対策1 テストステロンの分泌を維持する食材を食べる
●肉や魚(たんぱく質)
テストステロンの分泌を維持するには良質なたんぱく質を摂ることが大切です。お肉に含まれるアミノ酸の一種であるカルニチンはテストステロンの分泌を促すとされていて、特にラム肉(羊の肉)に多く含まれています。
そのほか、
・馬肉
・マグロ
・鮭
なども良質なたんぱく質。ぜひ積極的に食べましょう。
●牡蠣やレバー(亜鉛)
亜鉛は精巣にはたらきテストステロンの分泌を促すといわれています。
・牡蠣
・レバー
・カシューナッツ
などがおすすめです。
●山芋や里芋(DHEA)
俗に「若返りホルモン」と呼ばれるDHEA(デヒドロエピアンドロステロン)は、テストステロンの原料になるといわれています。
DHEAは
・山芋
・里芋
に含まれています。
高カロリーな食事を続けたり栄養バランスが偏った食事は、男性更年期の原因にもなります。上記で紹介した食材を積極的に食べるほか、バランスのよい食事を心がけることが大切です。
対策2 筋トレでテストステロンの分泌を
筋肉は微量ながらテストステロンを産生しているので、男性更年期の対策には筋トレがおすすめ。大きな筋肉である太ももを動かすスクワットが効果的です。外出時はエレベーターやエスカレーターではなく、できるだけ階段を使うなどもおすすめです。
対策3 良質な睡眠を心掛ける
テストステロンをはじめとしたホルモンは寝ているあいだ、特に午前1時~3時頃に多く作られます。この時間帯にしっかり眠っておくことが大切なので夜ふかしは禁物。
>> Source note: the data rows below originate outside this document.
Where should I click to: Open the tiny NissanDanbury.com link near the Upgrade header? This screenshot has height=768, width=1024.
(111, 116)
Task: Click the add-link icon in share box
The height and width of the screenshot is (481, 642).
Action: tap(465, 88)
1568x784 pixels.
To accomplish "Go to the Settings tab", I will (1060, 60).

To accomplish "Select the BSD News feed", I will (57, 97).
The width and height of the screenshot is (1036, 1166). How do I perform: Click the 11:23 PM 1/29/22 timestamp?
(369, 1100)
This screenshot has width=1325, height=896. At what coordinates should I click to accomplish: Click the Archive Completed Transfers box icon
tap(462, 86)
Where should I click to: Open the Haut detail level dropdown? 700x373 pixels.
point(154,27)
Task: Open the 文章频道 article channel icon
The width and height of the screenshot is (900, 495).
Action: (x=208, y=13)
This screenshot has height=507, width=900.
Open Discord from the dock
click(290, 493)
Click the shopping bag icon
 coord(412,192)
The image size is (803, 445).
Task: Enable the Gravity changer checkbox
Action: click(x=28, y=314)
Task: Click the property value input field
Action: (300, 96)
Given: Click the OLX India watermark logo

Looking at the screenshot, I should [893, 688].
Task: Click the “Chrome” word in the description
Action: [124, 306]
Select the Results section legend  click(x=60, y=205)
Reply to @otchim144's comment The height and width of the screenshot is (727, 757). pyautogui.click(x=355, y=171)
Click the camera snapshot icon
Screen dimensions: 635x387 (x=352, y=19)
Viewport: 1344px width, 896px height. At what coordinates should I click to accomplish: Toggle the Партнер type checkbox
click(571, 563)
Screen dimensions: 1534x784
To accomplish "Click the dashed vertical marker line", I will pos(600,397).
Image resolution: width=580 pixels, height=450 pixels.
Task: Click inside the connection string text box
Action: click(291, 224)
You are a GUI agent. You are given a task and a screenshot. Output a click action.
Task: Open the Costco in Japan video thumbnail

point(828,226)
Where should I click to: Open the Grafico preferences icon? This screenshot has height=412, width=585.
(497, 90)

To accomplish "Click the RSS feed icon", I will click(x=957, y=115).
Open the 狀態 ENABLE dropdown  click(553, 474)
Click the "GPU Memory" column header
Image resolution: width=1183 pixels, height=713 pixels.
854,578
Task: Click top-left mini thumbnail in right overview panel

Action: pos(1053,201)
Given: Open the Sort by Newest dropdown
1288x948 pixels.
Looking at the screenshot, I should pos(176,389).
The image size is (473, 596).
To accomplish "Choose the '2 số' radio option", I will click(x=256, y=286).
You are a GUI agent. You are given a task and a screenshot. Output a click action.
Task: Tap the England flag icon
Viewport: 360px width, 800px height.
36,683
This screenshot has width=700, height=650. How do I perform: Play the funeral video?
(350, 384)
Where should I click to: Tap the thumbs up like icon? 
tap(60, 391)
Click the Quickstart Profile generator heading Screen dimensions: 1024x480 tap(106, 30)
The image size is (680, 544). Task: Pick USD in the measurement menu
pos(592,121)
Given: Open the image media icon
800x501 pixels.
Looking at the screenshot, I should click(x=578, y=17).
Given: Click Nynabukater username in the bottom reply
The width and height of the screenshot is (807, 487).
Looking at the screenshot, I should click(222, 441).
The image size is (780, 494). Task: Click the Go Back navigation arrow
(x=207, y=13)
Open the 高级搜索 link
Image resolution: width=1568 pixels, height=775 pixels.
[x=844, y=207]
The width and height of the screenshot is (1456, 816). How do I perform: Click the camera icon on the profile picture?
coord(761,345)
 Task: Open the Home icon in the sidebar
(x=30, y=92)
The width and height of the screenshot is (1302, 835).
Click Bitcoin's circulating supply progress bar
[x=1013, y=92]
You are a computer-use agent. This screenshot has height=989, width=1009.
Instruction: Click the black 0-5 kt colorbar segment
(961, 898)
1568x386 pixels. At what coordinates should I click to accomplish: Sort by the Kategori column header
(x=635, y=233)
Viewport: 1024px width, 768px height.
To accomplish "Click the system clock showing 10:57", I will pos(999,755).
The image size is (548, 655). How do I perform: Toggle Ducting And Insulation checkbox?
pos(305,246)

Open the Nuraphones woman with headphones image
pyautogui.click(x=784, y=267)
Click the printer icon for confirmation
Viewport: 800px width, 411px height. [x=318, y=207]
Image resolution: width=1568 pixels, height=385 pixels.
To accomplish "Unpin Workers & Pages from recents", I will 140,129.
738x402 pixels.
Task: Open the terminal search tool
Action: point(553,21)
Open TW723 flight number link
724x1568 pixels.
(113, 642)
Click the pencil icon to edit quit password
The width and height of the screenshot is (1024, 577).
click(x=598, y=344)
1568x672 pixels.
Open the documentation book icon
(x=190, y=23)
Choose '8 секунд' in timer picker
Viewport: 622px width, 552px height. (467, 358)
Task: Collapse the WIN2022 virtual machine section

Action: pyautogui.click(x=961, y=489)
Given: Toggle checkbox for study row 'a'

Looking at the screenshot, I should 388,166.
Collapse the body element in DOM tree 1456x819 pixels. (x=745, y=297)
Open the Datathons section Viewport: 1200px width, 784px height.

・お風呂はシャワーではなく40度ほどの温めのお湯につかる
・寝る前にスマホやパソコンの使用を控える
・照明は暗めにする
などを心掛けて、しっかり眠りましょう。
対策4 ストレスをためない
強いストレスがかかると、体はそれに対抗するためにコルチゾールというホルモンを分泌します。コルチゾールはテストステロンの原料となるDHEAを浪費するため、テストステロンが作られにくくなり、分泌量が低下するといわれています。
心身共にリラックスする方法でおすすめなのが、
・入浴
・睡眠
・笑う
です。そのほか、趣味に没頭する、体を動かすなど自分なりのリラックス法を見つけてみましょう。
食事や運動、睡眠などの生活習慣を見直しても男性更年期に当てはまる症状が改善されない場合、まずは泌尿器科の受診をおすすめします。